WHAT YOU NEED TO DO => Would you return, word for word, the lines of the data below from the line with "You are a computer-use agent. Viewport: 1456px" through the line with "Given: Open the Series 7 dropdown", and no others?

PROVIDED RECORDS =>

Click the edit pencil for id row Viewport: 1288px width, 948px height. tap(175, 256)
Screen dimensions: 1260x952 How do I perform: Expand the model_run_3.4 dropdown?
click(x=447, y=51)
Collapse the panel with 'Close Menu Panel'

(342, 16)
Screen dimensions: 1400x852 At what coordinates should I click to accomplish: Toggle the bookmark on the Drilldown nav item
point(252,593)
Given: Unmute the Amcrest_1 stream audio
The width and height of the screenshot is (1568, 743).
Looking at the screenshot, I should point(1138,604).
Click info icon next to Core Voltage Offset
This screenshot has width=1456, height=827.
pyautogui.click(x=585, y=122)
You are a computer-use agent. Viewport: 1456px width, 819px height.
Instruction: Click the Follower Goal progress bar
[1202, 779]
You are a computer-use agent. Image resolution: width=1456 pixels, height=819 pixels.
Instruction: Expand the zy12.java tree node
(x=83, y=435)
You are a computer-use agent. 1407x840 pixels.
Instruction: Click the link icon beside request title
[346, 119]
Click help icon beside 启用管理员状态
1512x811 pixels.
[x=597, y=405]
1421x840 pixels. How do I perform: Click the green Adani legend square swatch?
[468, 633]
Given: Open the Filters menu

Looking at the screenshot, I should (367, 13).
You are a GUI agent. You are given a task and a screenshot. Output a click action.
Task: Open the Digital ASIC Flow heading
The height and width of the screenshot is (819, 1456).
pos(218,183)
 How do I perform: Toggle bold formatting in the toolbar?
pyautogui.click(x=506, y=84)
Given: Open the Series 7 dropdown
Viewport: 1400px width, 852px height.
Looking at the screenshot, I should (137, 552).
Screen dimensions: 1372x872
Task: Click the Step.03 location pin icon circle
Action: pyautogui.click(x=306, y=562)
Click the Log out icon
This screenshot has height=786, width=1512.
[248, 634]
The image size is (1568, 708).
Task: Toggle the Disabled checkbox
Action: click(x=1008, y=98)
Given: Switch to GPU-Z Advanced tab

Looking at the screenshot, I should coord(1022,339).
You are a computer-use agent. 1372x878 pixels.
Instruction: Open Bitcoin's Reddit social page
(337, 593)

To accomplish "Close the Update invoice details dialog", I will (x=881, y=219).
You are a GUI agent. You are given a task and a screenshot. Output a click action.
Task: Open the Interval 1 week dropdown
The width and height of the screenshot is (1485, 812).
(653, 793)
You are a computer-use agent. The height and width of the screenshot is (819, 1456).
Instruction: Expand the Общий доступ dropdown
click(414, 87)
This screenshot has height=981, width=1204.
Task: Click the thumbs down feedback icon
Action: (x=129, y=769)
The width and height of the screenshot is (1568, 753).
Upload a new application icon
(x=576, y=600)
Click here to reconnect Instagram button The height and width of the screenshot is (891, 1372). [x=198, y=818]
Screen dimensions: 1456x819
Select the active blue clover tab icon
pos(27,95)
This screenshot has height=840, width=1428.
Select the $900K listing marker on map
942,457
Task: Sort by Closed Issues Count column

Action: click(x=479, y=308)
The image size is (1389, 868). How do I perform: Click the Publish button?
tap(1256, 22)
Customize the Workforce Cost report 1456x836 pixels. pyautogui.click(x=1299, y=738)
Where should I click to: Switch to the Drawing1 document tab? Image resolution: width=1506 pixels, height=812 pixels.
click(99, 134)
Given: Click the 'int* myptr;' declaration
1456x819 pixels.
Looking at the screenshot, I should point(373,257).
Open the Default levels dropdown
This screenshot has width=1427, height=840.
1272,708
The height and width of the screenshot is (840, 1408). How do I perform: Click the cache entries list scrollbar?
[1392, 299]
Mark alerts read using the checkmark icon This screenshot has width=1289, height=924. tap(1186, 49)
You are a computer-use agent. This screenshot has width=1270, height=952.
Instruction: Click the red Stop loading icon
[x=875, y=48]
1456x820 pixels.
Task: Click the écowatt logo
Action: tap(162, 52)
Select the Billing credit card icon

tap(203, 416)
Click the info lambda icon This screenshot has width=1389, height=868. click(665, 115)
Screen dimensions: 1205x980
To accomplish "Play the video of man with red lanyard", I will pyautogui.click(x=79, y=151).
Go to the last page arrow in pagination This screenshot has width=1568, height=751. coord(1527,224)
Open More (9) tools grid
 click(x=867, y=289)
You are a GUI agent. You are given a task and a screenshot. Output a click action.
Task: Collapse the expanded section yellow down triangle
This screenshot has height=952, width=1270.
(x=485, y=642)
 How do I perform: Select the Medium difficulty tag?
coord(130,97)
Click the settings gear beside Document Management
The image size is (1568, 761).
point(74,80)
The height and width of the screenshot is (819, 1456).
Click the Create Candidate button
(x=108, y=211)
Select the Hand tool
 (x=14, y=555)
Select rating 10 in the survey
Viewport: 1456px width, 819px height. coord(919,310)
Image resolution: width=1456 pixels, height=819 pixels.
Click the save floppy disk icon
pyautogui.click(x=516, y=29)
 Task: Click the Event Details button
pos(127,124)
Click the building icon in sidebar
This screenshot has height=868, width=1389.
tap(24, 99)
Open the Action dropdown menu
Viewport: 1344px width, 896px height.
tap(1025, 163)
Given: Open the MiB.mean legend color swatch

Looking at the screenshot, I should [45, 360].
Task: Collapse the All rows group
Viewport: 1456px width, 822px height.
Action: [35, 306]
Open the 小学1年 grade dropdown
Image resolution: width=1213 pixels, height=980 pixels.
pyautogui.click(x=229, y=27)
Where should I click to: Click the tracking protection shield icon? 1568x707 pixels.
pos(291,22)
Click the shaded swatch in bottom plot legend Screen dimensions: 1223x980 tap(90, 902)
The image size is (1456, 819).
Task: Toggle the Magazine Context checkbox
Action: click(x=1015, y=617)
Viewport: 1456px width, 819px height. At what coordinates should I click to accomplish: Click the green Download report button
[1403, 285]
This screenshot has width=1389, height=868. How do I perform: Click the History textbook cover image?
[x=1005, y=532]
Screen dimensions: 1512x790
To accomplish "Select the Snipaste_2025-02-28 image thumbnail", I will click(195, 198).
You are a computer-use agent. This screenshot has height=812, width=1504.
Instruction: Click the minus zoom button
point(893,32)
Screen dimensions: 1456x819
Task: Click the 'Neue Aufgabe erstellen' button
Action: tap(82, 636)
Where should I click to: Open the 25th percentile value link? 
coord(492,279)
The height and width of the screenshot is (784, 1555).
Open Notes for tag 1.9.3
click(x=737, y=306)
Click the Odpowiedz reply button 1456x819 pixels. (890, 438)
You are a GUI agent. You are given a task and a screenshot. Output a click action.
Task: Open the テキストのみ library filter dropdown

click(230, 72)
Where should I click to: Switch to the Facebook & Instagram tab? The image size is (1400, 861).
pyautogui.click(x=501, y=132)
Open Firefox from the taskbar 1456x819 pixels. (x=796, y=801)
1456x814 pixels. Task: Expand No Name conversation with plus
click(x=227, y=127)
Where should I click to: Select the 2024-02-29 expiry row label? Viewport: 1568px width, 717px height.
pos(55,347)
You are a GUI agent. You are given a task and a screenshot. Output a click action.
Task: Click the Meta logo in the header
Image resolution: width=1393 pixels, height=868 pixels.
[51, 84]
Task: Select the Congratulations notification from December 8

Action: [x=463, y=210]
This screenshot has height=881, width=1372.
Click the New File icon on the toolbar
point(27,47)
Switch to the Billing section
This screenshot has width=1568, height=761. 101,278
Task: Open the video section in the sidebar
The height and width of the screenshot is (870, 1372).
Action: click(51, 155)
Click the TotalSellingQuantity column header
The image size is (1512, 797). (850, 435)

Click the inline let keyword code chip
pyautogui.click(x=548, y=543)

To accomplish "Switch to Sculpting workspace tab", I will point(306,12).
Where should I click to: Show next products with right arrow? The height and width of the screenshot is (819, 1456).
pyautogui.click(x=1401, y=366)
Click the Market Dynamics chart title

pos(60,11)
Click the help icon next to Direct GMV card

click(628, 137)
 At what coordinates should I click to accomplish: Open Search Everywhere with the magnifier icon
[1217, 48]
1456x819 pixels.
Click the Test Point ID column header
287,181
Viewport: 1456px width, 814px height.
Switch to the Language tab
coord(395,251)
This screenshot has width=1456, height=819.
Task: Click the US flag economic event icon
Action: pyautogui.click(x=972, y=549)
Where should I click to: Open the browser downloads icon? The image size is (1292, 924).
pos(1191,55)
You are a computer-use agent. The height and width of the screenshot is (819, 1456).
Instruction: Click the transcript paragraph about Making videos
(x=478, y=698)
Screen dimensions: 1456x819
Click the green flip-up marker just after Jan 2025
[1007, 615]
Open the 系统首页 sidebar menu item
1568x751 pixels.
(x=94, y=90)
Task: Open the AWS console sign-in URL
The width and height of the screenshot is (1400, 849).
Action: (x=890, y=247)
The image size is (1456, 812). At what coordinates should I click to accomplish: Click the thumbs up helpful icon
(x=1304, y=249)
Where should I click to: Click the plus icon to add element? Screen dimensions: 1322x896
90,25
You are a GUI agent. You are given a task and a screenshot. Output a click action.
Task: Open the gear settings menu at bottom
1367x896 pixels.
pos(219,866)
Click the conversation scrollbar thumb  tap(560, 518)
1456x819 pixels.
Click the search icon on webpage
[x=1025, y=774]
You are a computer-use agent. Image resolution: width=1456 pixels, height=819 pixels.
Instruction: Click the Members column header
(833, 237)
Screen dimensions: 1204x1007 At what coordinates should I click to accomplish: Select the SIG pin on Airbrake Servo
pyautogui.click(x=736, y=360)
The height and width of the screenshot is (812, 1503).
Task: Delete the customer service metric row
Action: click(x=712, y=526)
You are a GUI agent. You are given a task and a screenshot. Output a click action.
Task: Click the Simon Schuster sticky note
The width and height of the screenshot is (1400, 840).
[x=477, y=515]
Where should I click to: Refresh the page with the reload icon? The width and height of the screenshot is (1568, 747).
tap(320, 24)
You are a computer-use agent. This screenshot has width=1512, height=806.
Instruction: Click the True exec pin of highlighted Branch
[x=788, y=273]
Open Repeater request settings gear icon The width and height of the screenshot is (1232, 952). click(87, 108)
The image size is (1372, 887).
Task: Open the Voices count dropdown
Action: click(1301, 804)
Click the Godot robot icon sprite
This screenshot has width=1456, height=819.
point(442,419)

RESULT =>
You are a computer-use agent. Viewport: 1456px width, 819px height.
Instruction: Click the Follower Goal progress bar
[1202, 779]
You are a computer-use agent. Image resolution: width=1456 pixels, height=819 pixels.
Instruction: Expand the zy12.java tree node
(x=83, y=435)
You are a computer-use agent. 1407x840 pixels.
Instruction: Click the link icon beside request title
[346, 119]
Click help icon beside 启用管理员状态
1512x811 pixels.
[x=597, y=405]
1421x840 pixels. How do I perform: Click the green Adani legend square swatch?
[468, 633]
Given: Open the Filters menu

Looking at the screenshot, I should (367, 13).
You are a GUI agent. You are given a task and a screenshot. Output a click action.
Task: Open the Digital ASIC Flow heading
The height and width of the screenshot is (819, 1456).
pos(218,183)
 How do I perform: Toggle bold formatting in the toolbar?
pyautogui.click(x=506, y=84)
Given: Open the Series 7 dropdown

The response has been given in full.